Karl Spracklen, PhD is a Professor of Sociology of Leisure and Culture at Leeds Beckett University (UK), where he is also the Director of Research for Social Work and Social Policy. He is the former editor and co-founder of the journal Metal Music Studies, and is currently the editor of International Journal of the Sociology of Leisure. He has researched and written extensively on leisure, music, identity and belonging, and has over a hundred books, papers and book chapters. His latest book is Metal Music and the Re-imagining of Masculinity, Place, Race and Nation, published by Emerald in 2020. He has been a reviewer for dozens of journals and guest edited nine special issues.

Harrison Pinckney, PhD

Harrison Pinckney, PhD is an Assistant Professor of Parks, Recreation, and Tourism Management at Clemson University. For the past ten years, he has focused his research on the factors that contribute to the positive development of black youth. To this end, he has focused on the role of community institutions such recreation centers and faith-based organizations in providing programs and experiences that promote the positive racial identity of black youth. He has led national studies examining the rites of passage programs and recently concluded a study exploring the impact of the movie Black Panther on black youths’ perception of self. Harrison is currently directing an NSF funded project that will seek to understand how community resources can be leveraged to encourage black youth to become scientists. Harrison believes the right opportunities combined with the assets black youth possess can position them to thrive in adulthood.

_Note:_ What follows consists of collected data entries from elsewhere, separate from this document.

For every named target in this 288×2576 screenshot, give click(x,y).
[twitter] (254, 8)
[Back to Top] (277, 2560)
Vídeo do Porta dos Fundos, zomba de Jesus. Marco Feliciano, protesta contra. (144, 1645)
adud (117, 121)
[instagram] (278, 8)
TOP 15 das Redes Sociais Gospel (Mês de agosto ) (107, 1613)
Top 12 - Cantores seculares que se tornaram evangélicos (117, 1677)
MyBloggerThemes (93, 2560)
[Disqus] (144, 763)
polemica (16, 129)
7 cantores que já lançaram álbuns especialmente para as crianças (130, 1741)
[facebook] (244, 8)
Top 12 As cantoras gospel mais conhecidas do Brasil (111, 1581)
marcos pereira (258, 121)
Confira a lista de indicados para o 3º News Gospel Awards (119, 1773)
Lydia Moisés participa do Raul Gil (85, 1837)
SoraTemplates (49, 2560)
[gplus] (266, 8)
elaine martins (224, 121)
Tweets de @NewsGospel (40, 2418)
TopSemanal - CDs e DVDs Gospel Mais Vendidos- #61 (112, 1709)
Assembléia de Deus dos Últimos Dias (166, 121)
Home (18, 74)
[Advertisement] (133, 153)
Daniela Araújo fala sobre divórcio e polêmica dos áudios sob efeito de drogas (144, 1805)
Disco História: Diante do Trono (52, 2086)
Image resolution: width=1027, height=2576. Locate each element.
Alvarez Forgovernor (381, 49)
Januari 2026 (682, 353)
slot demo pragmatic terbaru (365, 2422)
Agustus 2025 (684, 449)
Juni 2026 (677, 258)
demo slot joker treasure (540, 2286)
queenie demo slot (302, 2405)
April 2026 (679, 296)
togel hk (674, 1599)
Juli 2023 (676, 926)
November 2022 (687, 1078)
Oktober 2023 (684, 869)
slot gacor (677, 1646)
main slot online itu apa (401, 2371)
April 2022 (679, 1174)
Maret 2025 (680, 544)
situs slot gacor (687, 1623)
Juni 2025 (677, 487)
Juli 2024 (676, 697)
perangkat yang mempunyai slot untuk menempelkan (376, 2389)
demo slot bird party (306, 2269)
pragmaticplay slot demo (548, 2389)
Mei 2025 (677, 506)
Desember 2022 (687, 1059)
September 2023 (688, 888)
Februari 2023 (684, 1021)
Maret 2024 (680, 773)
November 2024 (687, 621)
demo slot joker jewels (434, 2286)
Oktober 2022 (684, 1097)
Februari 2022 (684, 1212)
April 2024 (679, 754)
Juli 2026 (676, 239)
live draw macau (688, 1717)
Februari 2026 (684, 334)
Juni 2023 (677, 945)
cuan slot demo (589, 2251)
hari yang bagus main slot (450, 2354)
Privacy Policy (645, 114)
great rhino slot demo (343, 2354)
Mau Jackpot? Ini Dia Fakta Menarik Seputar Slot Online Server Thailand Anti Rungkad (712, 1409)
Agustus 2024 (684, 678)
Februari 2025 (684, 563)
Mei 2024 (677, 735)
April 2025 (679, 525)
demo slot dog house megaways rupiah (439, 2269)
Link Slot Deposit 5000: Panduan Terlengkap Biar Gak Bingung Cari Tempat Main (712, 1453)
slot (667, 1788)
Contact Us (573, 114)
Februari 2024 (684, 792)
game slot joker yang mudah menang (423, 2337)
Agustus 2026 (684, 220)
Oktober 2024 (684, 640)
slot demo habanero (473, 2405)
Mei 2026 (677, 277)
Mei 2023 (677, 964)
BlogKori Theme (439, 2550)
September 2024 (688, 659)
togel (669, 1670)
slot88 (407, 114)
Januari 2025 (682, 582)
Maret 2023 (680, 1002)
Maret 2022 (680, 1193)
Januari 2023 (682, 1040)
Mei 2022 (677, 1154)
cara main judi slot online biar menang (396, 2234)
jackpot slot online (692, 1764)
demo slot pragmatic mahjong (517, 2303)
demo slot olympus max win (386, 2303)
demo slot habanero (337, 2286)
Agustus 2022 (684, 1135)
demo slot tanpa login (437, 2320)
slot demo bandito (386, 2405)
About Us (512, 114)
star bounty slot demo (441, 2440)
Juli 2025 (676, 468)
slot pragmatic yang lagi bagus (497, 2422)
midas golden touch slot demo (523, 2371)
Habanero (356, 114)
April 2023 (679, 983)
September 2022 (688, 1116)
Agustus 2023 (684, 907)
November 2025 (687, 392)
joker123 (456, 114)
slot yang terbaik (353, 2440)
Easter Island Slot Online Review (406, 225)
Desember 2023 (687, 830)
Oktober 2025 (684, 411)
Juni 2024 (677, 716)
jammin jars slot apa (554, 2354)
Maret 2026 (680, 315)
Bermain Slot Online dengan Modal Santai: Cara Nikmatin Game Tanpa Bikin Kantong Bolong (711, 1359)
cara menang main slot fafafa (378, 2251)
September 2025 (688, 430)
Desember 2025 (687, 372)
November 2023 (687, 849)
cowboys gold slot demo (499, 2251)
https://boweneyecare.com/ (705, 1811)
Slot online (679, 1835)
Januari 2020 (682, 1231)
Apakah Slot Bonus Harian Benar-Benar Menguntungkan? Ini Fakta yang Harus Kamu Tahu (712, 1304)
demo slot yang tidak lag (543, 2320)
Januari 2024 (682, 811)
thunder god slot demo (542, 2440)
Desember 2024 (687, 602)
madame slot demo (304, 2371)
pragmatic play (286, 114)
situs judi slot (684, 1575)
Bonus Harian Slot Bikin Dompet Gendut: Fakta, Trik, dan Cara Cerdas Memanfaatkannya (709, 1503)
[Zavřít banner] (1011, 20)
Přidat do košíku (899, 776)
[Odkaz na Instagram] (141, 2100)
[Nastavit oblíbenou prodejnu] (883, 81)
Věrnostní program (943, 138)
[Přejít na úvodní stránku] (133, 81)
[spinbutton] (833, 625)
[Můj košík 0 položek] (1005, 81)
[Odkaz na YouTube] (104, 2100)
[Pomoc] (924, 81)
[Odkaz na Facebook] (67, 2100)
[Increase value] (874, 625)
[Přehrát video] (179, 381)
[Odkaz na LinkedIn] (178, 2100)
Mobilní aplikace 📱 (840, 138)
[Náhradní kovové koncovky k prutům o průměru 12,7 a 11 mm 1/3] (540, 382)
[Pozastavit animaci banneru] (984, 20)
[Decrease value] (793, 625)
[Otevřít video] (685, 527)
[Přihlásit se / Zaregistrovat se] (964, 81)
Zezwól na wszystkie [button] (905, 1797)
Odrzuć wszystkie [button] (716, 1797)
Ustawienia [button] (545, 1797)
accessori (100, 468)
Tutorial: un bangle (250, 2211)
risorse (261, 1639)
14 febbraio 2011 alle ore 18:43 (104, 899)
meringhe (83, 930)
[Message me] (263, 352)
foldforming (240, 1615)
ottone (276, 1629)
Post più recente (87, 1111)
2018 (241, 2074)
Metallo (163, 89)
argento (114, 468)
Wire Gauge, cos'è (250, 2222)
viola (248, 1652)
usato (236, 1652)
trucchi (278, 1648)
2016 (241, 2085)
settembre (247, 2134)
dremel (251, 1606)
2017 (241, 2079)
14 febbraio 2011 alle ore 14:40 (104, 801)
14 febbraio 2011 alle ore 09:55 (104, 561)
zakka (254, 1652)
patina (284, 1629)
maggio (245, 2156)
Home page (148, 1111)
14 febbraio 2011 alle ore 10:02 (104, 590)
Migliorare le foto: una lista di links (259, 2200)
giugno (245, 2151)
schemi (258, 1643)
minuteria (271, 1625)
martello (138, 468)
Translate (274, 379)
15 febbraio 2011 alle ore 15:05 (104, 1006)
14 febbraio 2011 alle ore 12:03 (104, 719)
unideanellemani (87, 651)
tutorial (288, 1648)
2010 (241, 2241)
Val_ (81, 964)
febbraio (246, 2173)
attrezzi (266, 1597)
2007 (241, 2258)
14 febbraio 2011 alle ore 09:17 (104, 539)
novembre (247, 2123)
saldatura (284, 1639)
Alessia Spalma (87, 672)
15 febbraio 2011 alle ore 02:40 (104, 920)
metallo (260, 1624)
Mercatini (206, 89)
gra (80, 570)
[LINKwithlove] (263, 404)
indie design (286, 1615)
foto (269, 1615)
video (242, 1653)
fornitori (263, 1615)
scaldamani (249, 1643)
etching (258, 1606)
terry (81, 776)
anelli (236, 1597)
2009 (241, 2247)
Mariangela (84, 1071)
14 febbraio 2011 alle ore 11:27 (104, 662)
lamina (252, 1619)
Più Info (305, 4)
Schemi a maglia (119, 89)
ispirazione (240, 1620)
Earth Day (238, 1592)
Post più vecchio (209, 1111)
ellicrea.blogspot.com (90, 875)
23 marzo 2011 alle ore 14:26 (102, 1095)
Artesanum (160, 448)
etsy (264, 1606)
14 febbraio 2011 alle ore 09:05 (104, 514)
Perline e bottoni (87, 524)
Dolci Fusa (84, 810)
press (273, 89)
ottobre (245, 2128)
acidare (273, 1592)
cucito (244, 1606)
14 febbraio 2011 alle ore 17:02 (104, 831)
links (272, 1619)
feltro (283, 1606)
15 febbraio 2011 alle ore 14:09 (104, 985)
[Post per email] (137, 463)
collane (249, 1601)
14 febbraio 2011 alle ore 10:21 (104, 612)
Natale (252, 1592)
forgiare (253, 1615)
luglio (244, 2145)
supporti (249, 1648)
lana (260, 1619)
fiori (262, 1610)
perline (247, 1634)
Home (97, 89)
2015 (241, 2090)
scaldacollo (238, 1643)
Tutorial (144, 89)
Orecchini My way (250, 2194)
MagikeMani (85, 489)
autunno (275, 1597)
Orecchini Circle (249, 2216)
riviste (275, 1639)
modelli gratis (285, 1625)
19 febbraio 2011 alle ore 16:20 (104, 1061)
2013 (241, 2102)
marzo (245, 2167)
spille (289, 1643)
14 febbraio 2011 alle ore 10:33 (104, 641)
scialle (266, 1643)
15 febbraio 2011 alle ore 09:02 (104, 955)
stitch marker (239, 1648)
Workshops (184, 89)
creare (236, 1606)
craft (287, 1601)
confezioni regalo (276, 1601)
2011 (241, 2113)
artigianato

Pinckney received his B.S. and M.S. in Recreation, Parks, and Tourism Sciences from the University of Florida and earned his PhD in Recreation, Parks, and Tourism Sciences with a certificate in Prevention Science from Texas A&M.

Aarti Ratna, PhD

Aarti Ratna, PhD is an Associate Professor of Sociology at Solent University, from the U.K. Her work focuses upon anti-racist and transnational feminist readings of sport, leisure, and popular culture.

Marie Young, PhD

Marie Young, PhD is a staff member of the Department of Sport Recreation and Exercise Science, University of the Western Cape, and serve as a member of the Board of Directors for the World Leisure Organisation. She majored with recreation and industrial psychology resulting in a career as a sport and recreation officer at the City of Johannesburg, the local authority in South Africa. She developed a passion for working with youth and decided to share her knowledge and expertise with the youth by becoming an academic. She obtained her Doctorate degree in 2014 with a focus on therapeutic recreation in the African context. She lectures on the undergraduate and postgraduate level and has a research interest in community recreation, campus recreation and therapeutic recreation as a means to promote health, youth development and changing environments making communities more liveable for ALL (inclusive recreation participation). The diversity of the field of sport and recreation leads to her involvement in various interdepartmental and inter-institutional projects and student supervision locally, nationally and internationally. She presented papers at conferences and submitted collaborative grant applications that have been successful. She further provides training to recreational workers in the City of Cape Town as part of a collaborating agreement with the four institutions in the Western Cape and the City for the development of community-based recreational programs.